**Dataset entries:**
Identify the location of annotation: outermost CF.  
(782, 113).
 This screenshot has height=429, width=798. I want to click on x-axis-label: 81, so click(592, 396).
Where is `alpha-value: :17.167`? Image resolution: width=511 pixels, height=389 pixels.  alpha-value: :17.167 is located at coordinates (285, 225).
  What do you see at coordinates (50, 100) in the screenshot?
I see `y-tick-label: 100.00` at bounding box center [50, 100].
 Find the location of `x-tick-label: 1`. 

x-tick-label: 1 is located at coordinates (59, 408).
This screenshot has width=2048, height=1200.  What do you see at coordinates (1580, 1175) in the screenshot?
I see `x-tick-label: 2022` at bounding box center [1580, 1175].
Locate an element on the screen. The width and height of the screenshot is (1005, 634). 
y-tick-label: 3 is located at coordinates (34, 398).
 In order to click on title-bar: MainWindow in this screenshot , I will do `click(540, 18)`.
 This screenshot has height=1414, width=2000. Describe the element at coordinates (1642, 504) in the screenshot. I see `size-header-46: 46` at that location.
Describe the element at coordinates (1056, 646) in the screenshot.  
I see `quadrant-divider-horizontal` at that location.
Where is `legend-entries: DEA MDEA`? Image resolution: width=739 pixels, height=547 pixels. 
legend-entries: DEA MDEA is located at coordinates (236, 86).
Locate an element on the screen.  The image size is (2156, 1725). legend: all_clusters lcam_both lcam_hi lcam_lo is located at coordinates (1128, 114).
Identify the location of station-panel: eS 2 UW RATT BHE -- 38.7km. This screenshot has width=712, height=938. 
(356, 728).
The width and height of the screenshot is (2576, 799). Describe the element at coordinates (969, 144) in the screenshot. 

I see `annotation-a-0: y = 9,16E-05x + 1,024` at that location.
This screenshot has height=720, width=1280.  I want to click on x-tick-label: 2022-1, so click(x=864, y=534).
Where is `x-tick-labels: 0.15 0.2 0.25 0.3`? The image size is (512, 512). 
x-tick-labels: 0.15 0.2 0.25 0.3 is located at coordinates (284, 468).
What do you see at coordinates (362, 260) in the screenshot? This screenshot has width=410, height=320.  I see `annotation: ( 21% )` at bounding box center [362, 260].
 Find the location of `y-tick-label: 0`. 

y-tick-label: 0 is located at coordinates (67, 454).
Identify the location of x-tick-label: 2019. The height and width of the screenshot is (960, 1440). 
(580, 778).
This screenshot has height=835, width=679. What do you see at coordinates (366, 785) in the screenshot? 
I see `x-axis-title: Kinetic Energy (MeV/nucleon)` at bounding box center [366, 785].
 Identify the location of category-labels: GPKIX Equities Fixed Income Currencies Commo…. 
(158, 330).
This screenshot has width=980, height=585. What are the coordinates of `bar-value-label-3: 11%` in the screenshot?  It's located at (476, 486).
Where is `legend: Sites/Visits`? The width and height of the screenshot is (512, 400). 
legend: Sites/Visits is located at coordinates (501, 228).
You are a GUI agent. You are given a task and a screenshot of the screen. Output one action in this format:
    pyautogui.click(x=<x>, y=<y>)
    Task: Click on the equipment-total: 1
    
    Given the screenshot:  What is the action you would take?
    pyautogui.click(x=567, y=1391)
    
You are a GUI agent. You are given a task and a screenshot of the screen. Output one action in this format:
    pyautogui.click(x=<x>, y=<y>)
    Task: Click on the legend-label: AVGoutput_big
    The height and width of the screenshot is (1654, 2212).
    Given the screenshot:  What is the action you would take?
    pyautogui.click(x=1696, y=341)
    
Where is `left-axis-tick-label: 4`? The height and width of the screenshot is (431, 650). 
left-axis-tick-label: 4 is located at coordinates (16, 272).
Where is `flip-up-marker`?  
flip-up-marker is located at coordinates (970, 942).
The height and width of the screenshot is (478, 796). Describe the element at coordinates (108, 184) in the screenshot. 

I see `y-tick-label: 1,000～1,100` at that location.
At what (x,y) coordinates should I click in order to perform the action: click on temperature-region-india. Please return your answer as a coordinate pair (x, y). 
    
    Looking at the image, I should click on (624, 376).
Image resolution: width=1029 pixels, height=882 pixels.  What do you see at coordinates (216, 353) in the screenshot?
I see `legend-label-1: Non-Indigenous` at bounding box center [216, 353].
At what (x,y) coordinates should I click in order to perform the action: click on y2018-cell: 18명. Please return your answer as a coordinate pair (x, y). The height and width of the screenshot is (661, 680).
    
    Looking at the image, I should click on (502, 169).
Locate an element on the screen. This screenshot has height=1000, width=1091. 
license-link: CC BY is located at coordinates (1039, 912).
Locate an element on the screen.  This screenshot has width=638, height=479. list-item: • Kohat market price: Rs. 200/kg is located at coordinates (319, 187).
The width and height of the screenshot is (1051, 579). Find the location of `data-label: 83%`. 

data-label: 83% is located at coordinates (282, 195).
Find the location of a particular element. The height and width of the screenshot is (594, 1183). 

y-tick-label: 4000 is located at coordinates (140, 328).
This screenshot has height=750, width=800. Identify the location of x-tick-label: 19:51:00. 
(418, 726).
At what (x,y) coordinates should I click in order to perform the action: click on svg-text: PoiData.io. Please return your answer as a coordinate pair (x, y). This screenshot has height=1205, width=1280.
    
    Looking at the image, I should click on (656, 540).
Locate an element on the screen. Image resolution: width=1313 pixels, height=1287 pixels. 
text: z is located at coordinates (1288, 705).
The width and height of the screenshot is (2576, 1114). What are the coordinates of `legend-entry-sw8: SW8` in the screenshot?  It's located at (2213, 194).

**Problem statement:**
Return each of the entries above word for word, with no changes.

**Written response:**
Identify the location of annotation: outermost CF.  
(782, 113).
 This screenshot has height=429, width=798. I want to click on x-axis-label: 81, so click(592, 396).
Where is `alpha-value: :17.167`? Image resolution: width=511 pixels, height=389 pixels.  alpha-value: :17.167 is located at coordinates (285, 225).
  What do you see at coordinates (50, 100) in the screenshot?
I see `y-tick-label: 100.00` at bounding box center [50, 100].
 Find the location of `x-tick-label: 1`. 

x-tick-label: 1 is located at coordinates (59, 408).
This screenshot has width=2048, height=1200.  What do you see at coordinates (1580, 1175) in the screenshot?
I see `x-tick-label: 2022` at bounding box center [1580, 1175].
Locate an element on the screen. The width and height of the screenshot is (1005, 634). 
y-tick-label: 3 is located at coordinates (34, 398).
 In order to click on title-bar: MainWindow in this screenshot , I will do `click(540, 18)`.
 This screenshot has height=1414, width=2000. Describe the element at coordinates (1642, 504) in the screenshot. I see `size-header-46: 46` at that location.
Describe the element at coordinates (1056, 646) in the screenshot.  
I see `quadrant-divider-horizontal` at that location.
Where is `legend-entries: DEA MDEA`? Image resolution: width=739 pixels, height=547 pixels. 
legend-entries: DEA MDEA is located at coordinates (236, 86).
Locate an element on the screen.  The image size is (2156, 1725). legend: all_clusters lcam_both lcam_hi lcam_lo is located at coordinates (1128, 114).
Identify the location of station-panel: eS 2 UW RATT BHE -- 38.7km. This screenshot has width=712, height=938. 
(356, 728).
The width and height of the screenshot is (2576, 799). Describe the element at coordinates (969, 144) in the screenshot. 

I see `annotation-a-0: y = 9,16E-05x + 1,024` at that location.
This screenshot has height=720, width=1280.  I want to click on x-tick-label: 2022-1, so click(x=864, y=534).
Where is `x-tick-labels: 0.15 0.2 0.25 0.3`? The image size is (512, 512). 
x-tick-labels: 0.15 0.2 0.25 0.3 is located at coordinates (284, 468).
What do you see at coordinates (362, 260) in the screenshot? This screenshot has width=410, height=320.  I see `annotation: ( 21% )` at bounding box center [362, 260].
 Find the location of `y-tick-label: 0`. 

y-tick-label: 0 is located at coordinates (67, 454).
Identify the location of x-tick-label: 2019. The height and width of the screenshot is (960, 1440). 
(580, 778).
This screenshot has height=835, width=679. What do you see at coordinates (366, 785) in the screenshot? 
I see `x-axis-title: Kinetic Energy (MeV/nucleon)` at bounding box center [366, 785].
 Identify the location of category-labels: GPKIX Equities Fixed Income Currencies Commo…. 
(158, 330).
This screenshot has width=980, height=585. What are the coordinates of `bar-value-label-3: 11%` in the screenshot?  It's located at (476, 486).
Where is `legend: Sites/Visits`? The width and height of the screenshot is (512, 400). 
legend: Sites/Visits is located at coordinates (501, 228).
You are a GUI agent. You are given a task and a screenshot of the screen. Output one action in this format:
    pyautogui.click(x=<x>, y=<y>)
    Task: Click on the equipment-total: 1
    
    Given the screenshot:  What is the action you would take?
    pyautogui.click(x=567, y=1391)
    
You are a GUI agent. You are given a task and a screenshot of the screen. Output one action in this format:
    pyautogui.click(x=<x>, y=<y>)
    Task: Click on the legend-label: AVGoutput_big
    The height and width of the screenshot is (1654, 2212).
    Given the screenshot:  What is the action you would take?
    pyautogui.click(x=1696, y=341)
    
Where is `left-axis-tick-label: 4`? The height and width of the screenshot is (431, 650). 
left-axis-tick-label: 4 is located at coordinates (16, 272).
Where is `flip-up-marker`?  
flip-up-marker is located at coordinates (970, 942).
The height and width of the screenshot is (478, 796). Describe the element at coordinates (108, 184) in the screenshot. 

I see `y-tick-label: 1,000～1,100` at that location.
At what (x,y) coordinates should I click in order to perform the action: click on temperature-region-india. Please return your answer as a coordinate pair (x, y). 
    
    Looking at the image, I should click on (624, 376).
Image resolution: width=1029 pixels, height=882 pixels.  What do you see at coordinates (216, 353) in the screenshot?
I see `legend-label-1: Non-Indigenous` at bounding box center [216, 353].
At what (x,y) coordinates should I click in order to perform the action: click on y2018-cell: 18명. Please return your answer as a coordinate pair (x, y). The height and width of the screenshot is (661, 680).
    
    Looking at the image, I should click on (502, 169).
Locate an element on the screen. This screenshot has height=1000, width=1091. 
license-link: CC BY is located at coordinates (1039, 912).
Locate an element on the screen.  This screenshot has width=638, height=479. list-item: • Kohat market price: Rs. 200/kg is located at coordinates (319, 187).
The width and height of the screenshot is (1051, 579). Find the location of `data-label: 83%`. 

data-label: 83% is located at coordinates (282, 195).
Find the location of a particular element. The height and width of the screenshot is (594, 1183). 

y-tick-label: 4000 is located at coordinates (140, 328).
This screenshot has height=750, width=800. Identify the location of x-tick-label: 19:51:00. 
(418, 726).
At what (x,y) coordinates should I click in order to perform the action: click on svg-text: PoiData.io. Please return your answer as a coordinate pair (x, y). This screenshot has height=1205, width=1280.
    
    Looking at the image, I should click on (656, 540).
Locate an element on the screen. Image resolution: width=1313 pixels, height=1287 pixels. 
text: z is located at coordinates (1288, 705).
The width and height of the screenshot is (2576, 1114). What are the coordinates of `legend-entry-sw8: SW8` in the screenshot?  It's located at (2213, 194).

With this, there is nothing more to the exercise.